Friday, April 22, 2011
Of Black Pride and White Prejudice: Can A White Man Kick the Truth to a Young Black Youth?
Something to think about over the weekend...
Navigating the colorline in the Age of Obama, a moment where there is racism without racists, is tough work. Race is as much a socially constructed reality, as it is a cognitive map. Race, like gender and sexuality, is also a set of scripts which we follow both consciously and subconsciously as we try to make sense of our positions in the world. These scripts are often mentally demanding and intellectually frustrating because they are not always transparent or consistent.
As I hinted at in my first posts on Black Pride and White Prejudice there is a yearning by some for consistency and equivalence in all things. But yearning does not make a thing true--or in this case equivalent.
For example, the mocking of George Bush as a monkey is not the same as labeling President Obama a gorilla or an ape. The eliminationist rhetoric of Right-wing talk radio and Fox News has no equivalent on either the Center or the Left. The Tea Party GOP can mine white racial resentment and xenophobia in ways that the contemporary Democratic Party simply cannot given its electoral base. Disparities in power have rendered the suggestion that there is a bogeyman called "black racism" false because basic priors are not satisfied. Like "white oppression," reverse racism is an oxymoron: it is one more example of Conservative New Speak that panders to white victimology, and thus should be soundly rejected.
The finger pointing practiced by the "they do it too, why can't I!" crowd is done in the defense of matters both trivial and substantial. To the former, some white folks want the freedom to use the word "nigger" in common discourse because "the blacks" do it too. To deny white folks their freedom to indulge in ugly, hateful speech is taken by some as a burden, and one more example of a "racist" double standard that penalizes them. This is patently absurd, but somehow it echoes throughout the racial id of Whiteness--most particularly for the post-Civil Rights, hip hop generation.
Nevertheless, there is a kernel of an idea here that ought to be explored.

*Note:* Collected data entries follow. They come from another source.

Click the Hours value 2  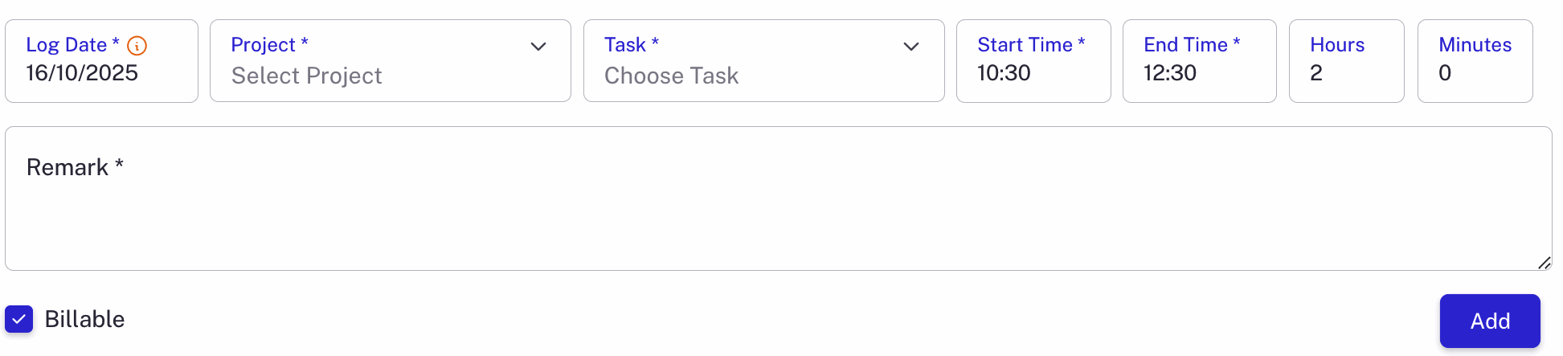tap(1316, 73)
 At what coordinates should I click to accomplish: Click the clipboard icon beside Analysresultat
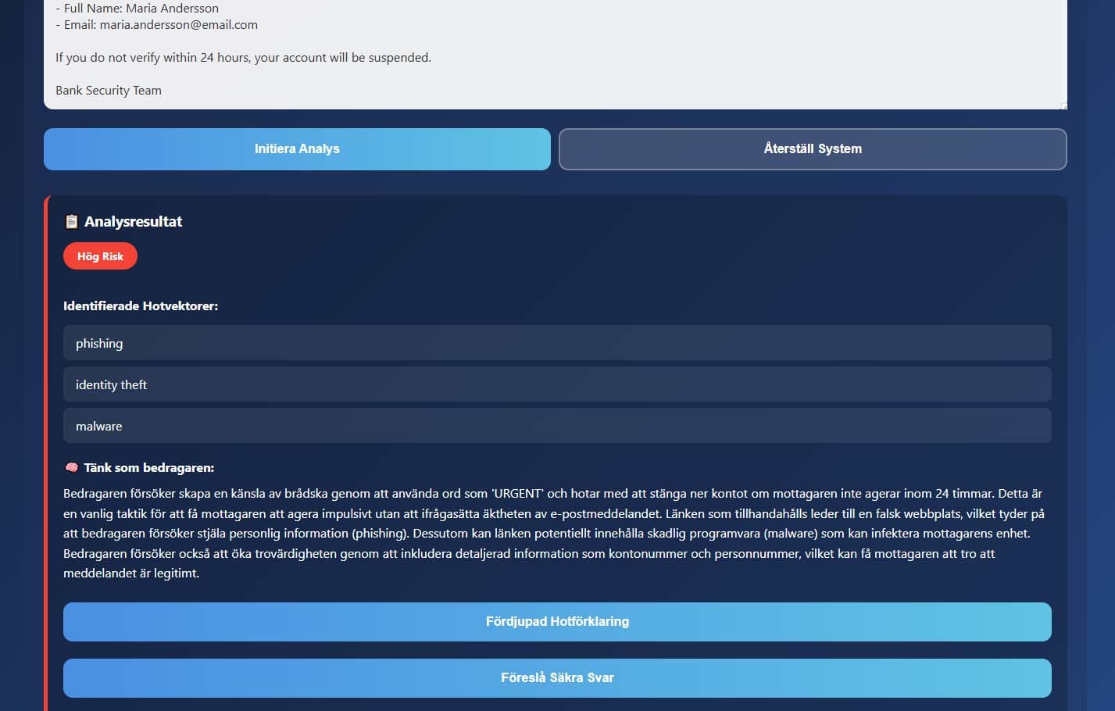tap(71, 221)
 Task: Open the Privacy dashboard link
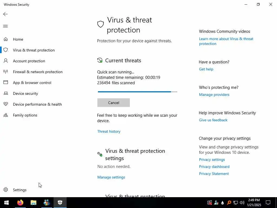pyautogui.click(x=214, y=167)
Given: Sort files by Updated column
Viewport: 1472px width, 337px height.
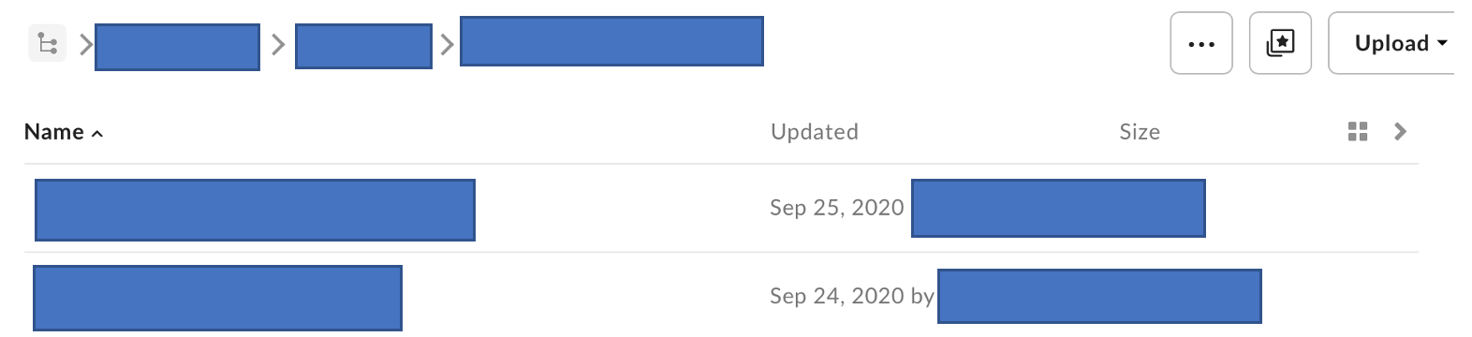Looking at the screenshot, I should coord(815,132).
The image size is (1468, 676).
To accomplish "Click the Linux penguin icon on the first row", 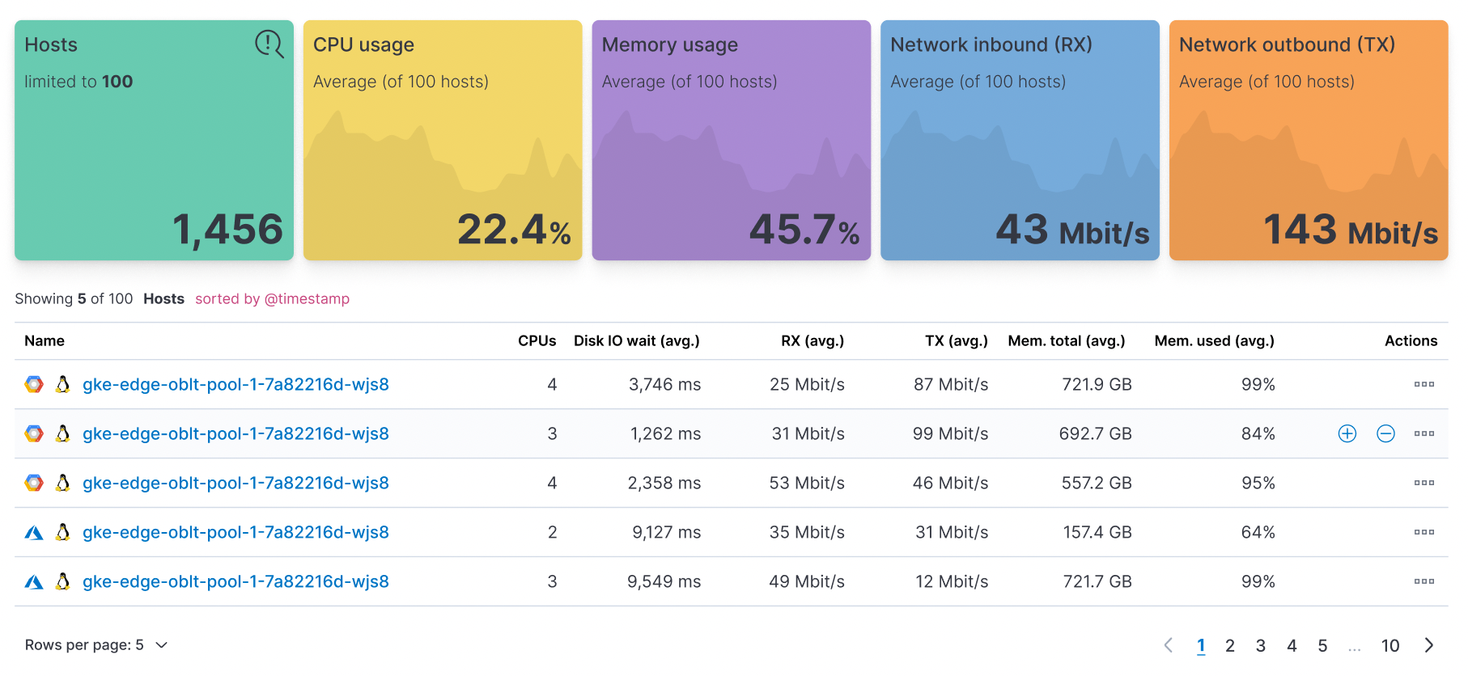I will 62,385.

Clockers offers a powerful example of this dilemma. As long time readers know, my contempt for street pirate, ghetto urchin, troglodytes is transparent and unapologetic. But is there a contradiction present, where I or another member of the tribe could offer the truth to a young brother or sister gone astray, yet a white person doing the same thing would potentially be labeled as "racist?"
Race is a powerful script in this context. One of the most damning consequences of white supremacy in America was not the obvious harm done by formal and informal systems of social inequity that rewarded Whiteness and marginalized those outside of it. Rather, one of the most significant and understated tragedies of America as a herrenvolk republic, was how the religion of white supremacy created a color line that to this day limits our full humanity, as well as demands a psychic debit where it is still difficult to engage in some inter-racial "real talk" without carefully dancing around the third rail that is race in American life.
So how do we categorize Harvey Keitel's tough love sermon to Mekhi Phifer in Clockers? Is it racist or not? Do we judge racism by words as opposed to intent? Do the origins of the exchange matter more than than how the exchange takes place? Or is this exercise in qualifying white racism and prejudice more about the relationships between the agents involved than the structures in which they are embedded?